By this standard of moral authority, why not assign the Bush Administration’s members and their foreign policies superior authority? After all, Condi Rice outranks Fratkin academically because she actually has a PhD. By the Chronicles logic, only those who are highly educated are informed of the laws, and only these individuals reserve the right to pass moral judgment. HA!
Getting more to the issues rather than the easy work of criticizing the Chrony, Fratkin needs to consult her history books. In fact, “the America [she] love[s]” does and has in fact made pre-emptive and unilateral strikes. Turn of the century Cuba ring a bell? In fact, this weekend, the Organization of American Historians spoke to this fact at their annual meeting in Memphis, TN. But let’s not stop at ignoring history.

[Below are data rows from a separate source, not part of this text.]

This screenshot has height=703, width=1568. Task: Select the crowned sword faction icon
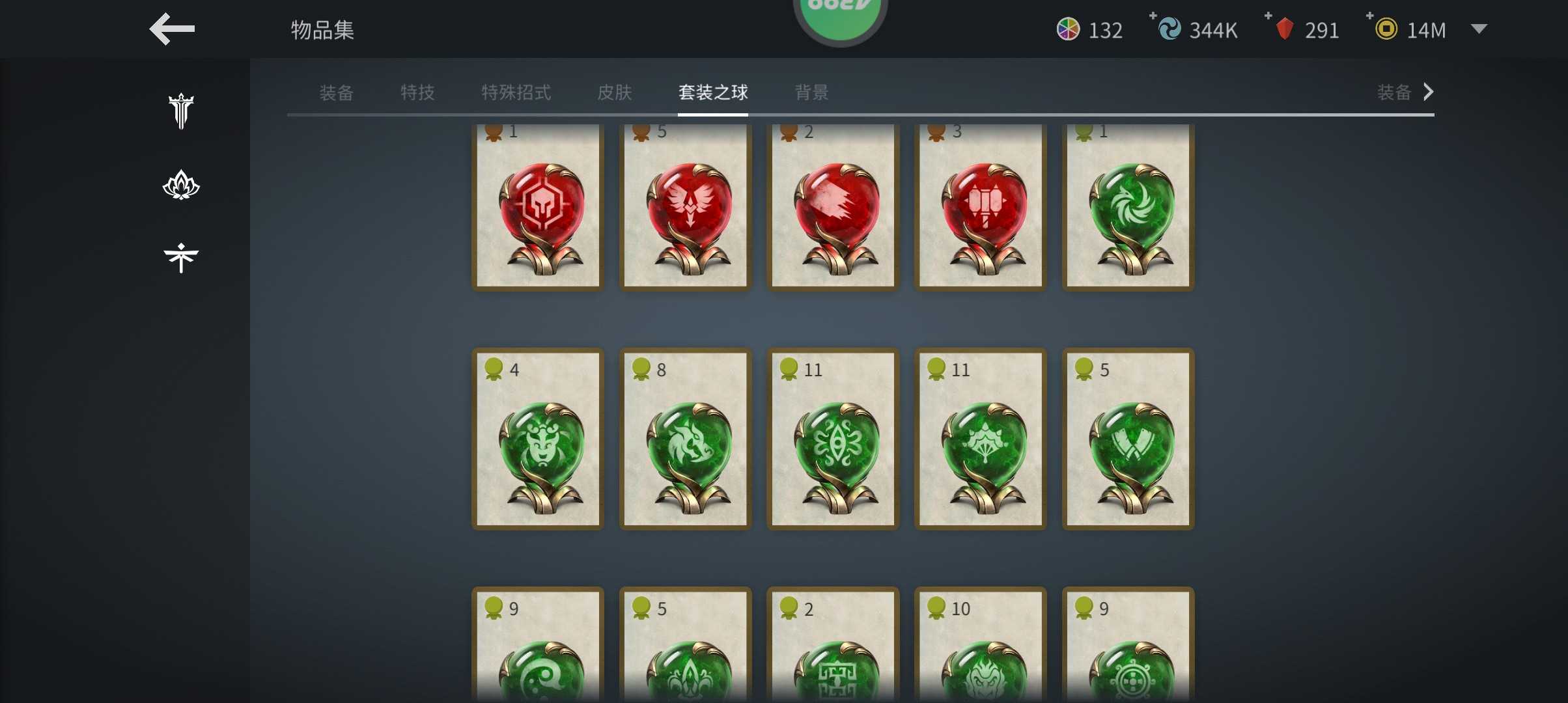click(x=181, y=111)
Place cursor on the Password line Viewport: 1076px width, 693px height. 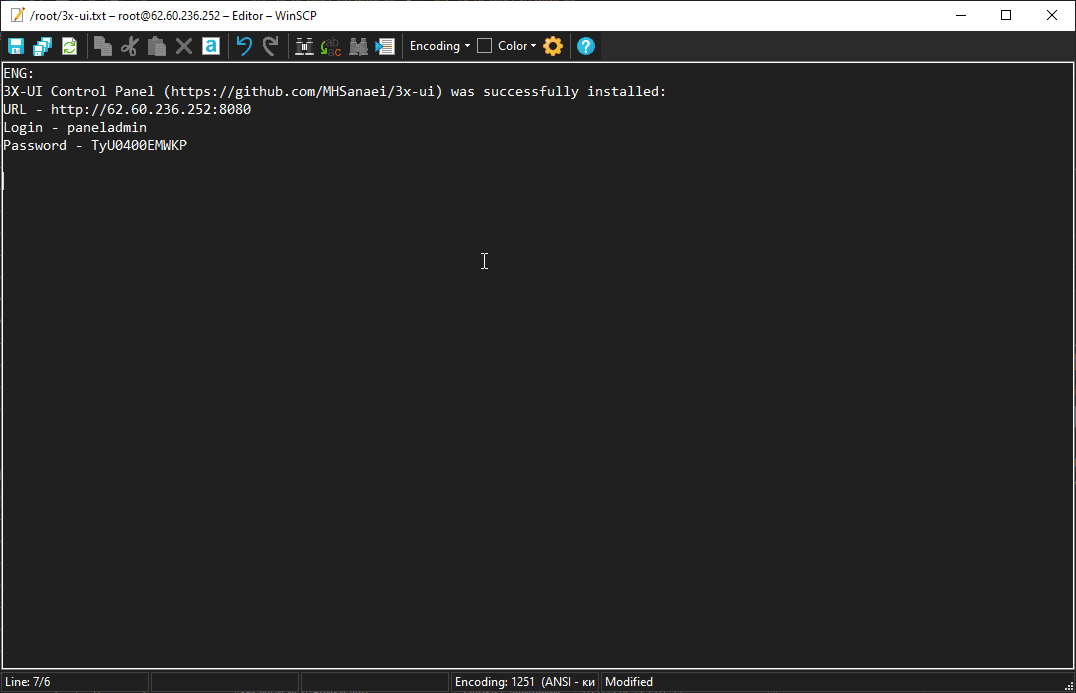(x=95, y=145)

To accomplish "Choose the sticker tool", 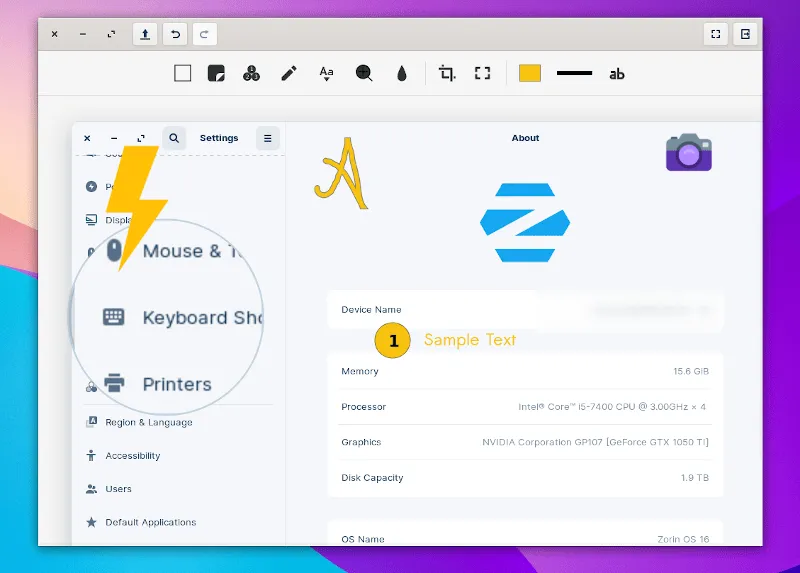I will (216, 73).
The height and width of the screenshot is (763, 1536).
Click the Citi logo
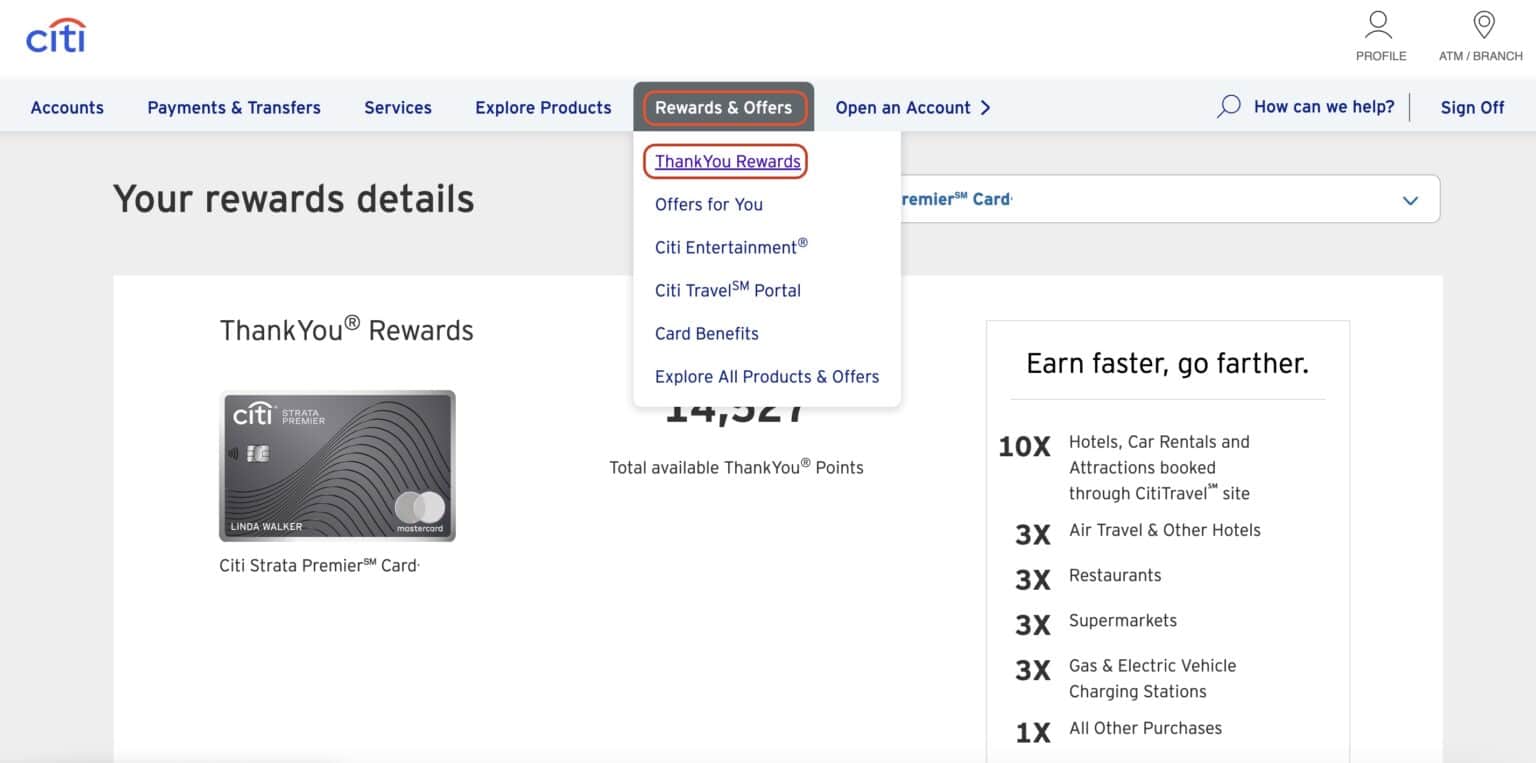click(x=55, y=36)
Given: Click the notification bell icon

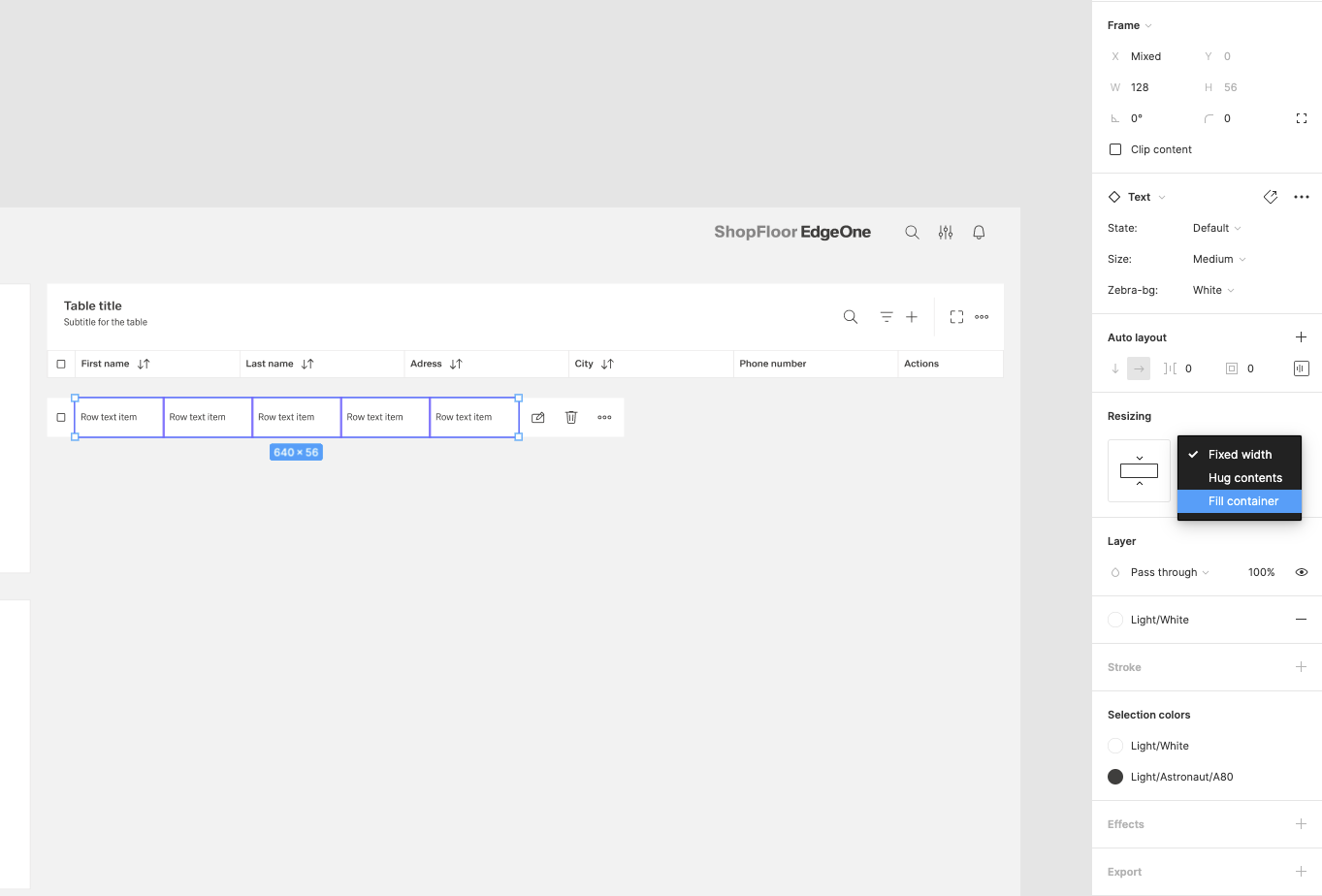Looking at the screenshot, I should (x=979, y=233).
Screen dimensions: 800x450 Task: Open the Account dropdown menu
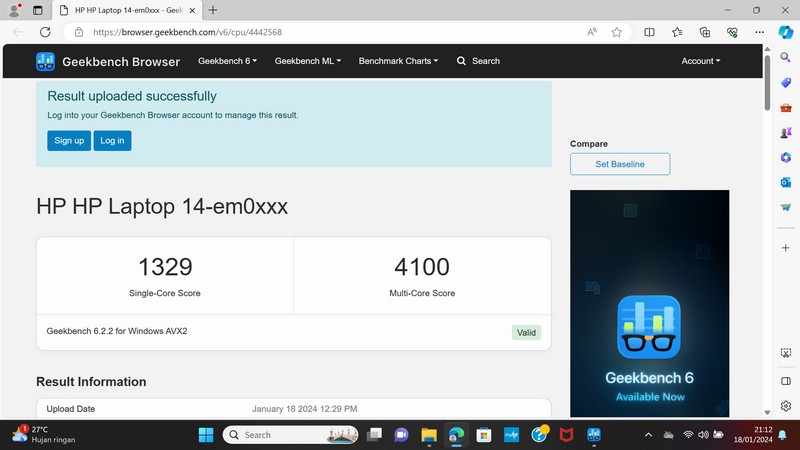pos(700,61)
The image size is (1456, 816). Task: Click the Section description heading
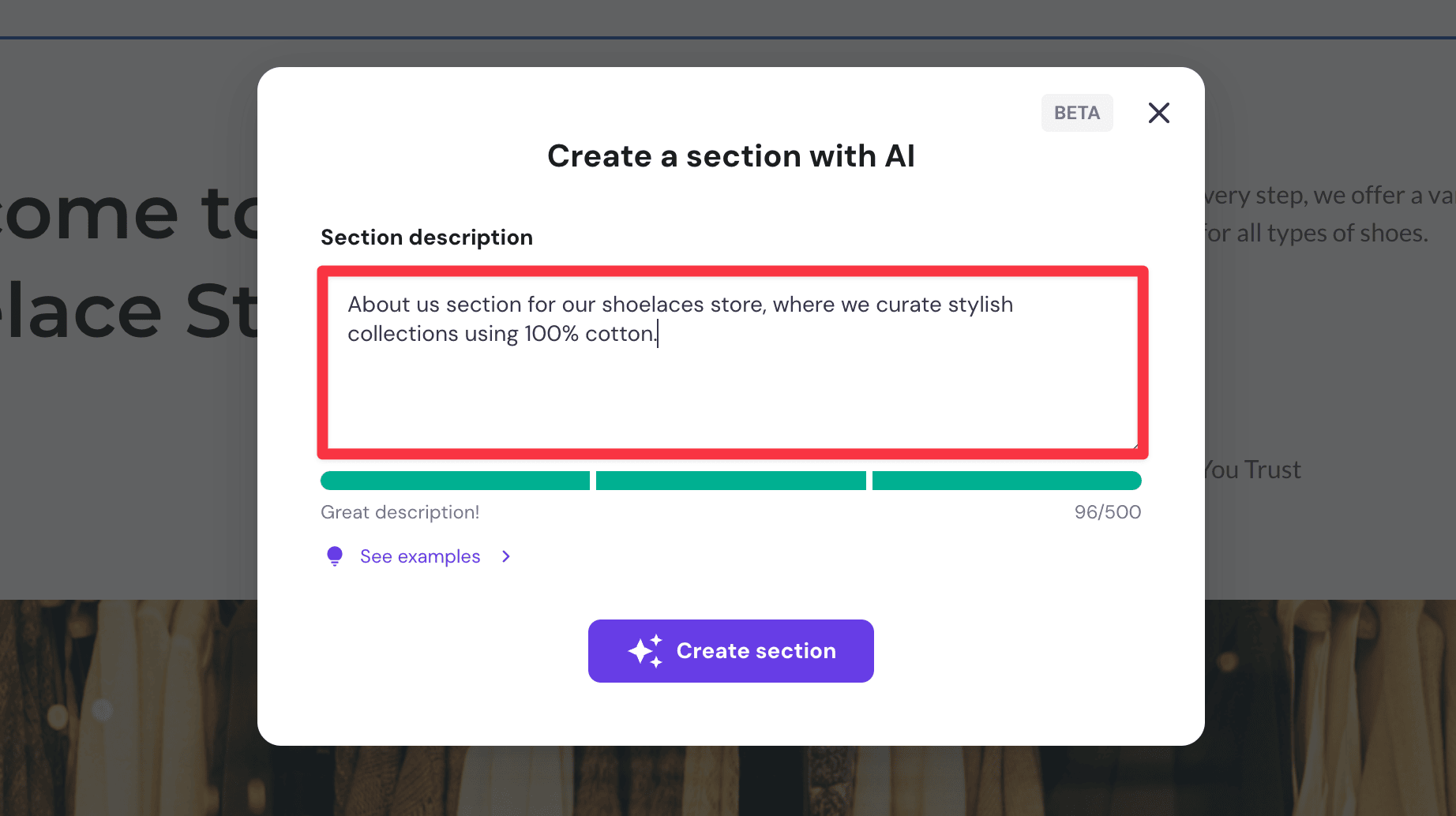[426, 237]
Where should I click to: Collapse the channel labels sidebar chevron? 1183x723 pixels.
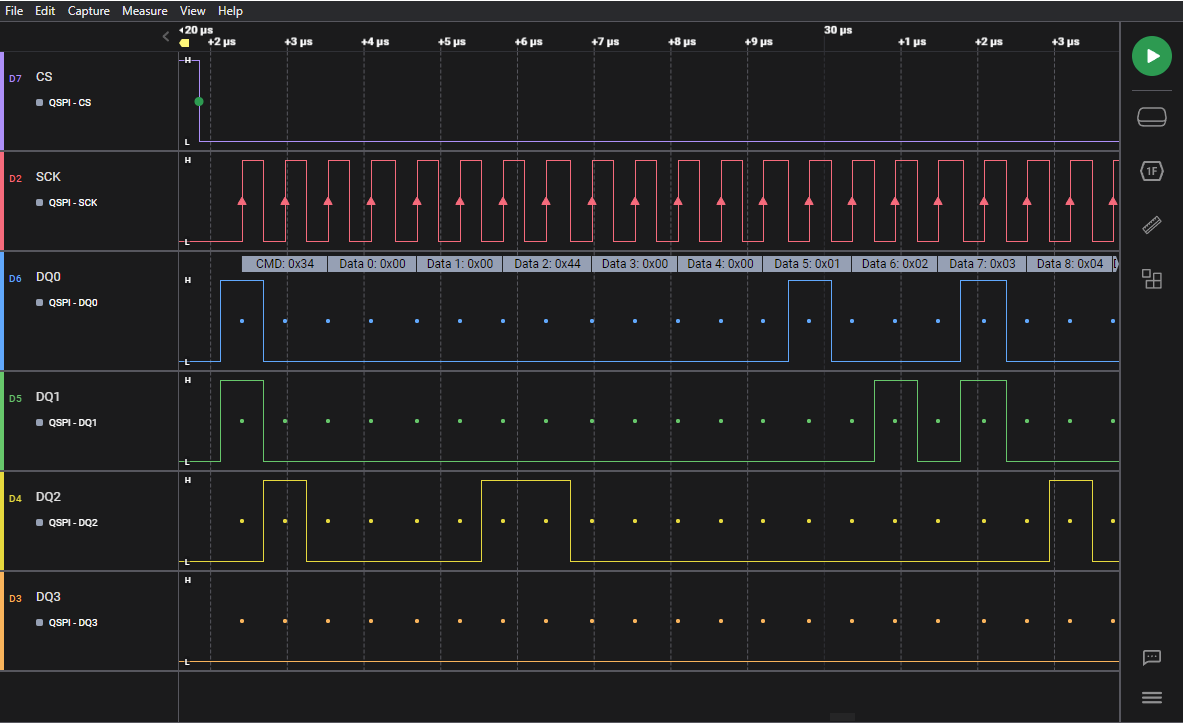(166, 37)
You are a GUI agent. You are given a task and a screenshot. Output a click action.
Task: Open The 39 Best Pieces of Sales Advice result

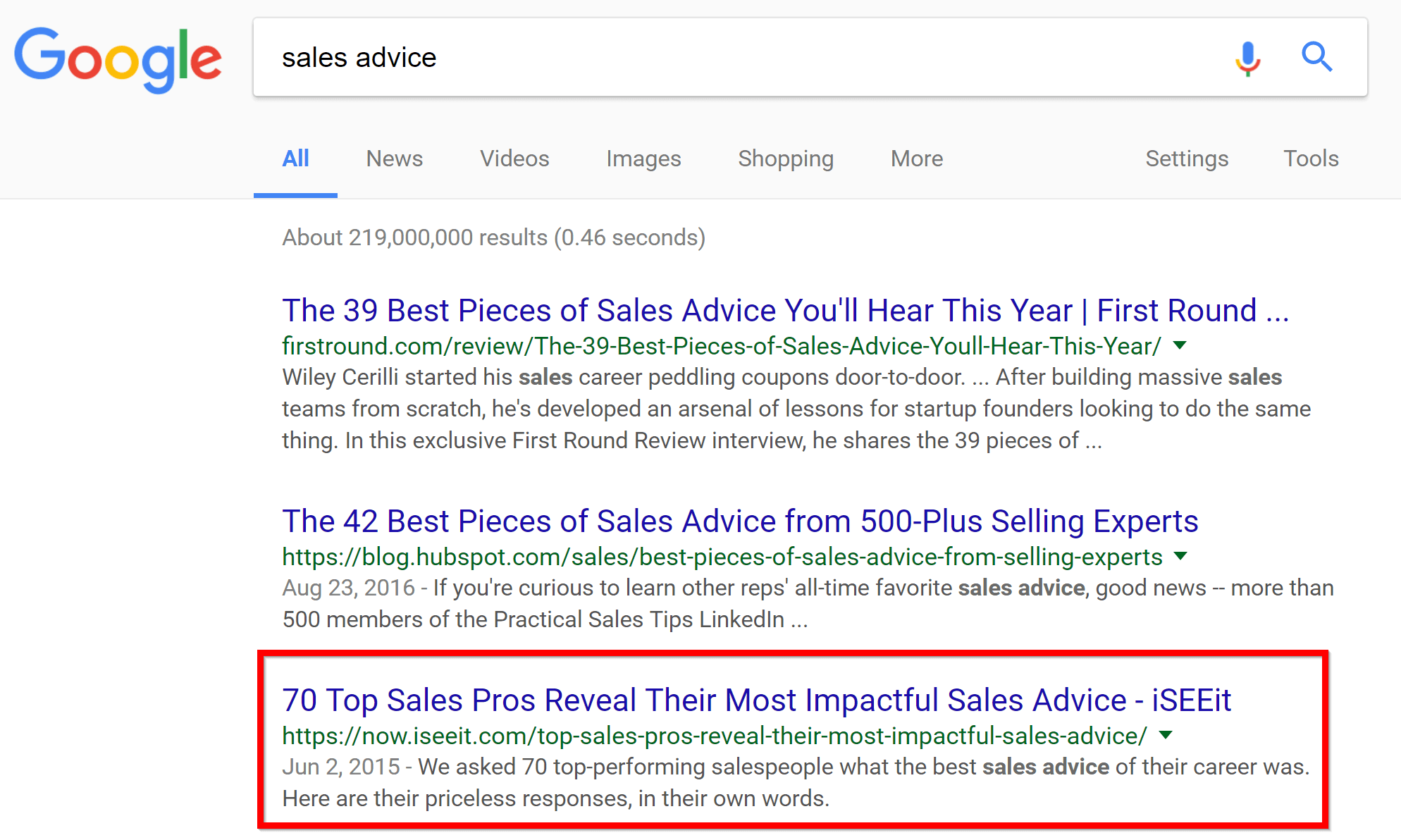click(786, 310)
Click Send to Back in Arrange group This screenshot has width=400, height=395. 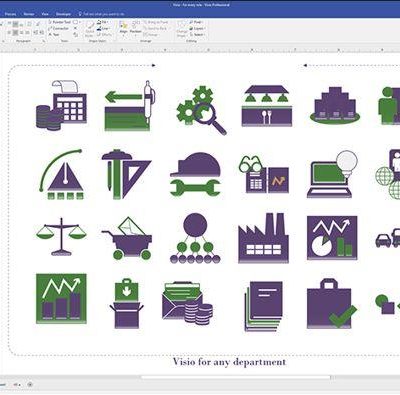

Monty (in the online “The Chronicle’s View” forum-4/7/03) makes a powerful argument when he states that Fratkin, “Bought a flag for the sole purpose of de-faming it.” If she loves America so much, why is she just getting around to buying a flag? Not to endorse the proposition that if you are patriotic, you have a flag, but there are blinding signs of fair-weather patriotism here, (if you call defaming an American flag patriotic). What will happen to this flag when the war is over? Will she keep it hung in her yard, still defamed, or will it sit patiently in her garage until the next war in question? Or will she buy a standard, undefiled flag and present it proudly in her yard as long as her “assertive personality” doesn’t feel compromised?
If anti-war protestors are trying to wake people up to their reality, they are doing a poor, poor job of recruitment. They must learn from the failures of protests past because their current approach is more polarizing than constructive.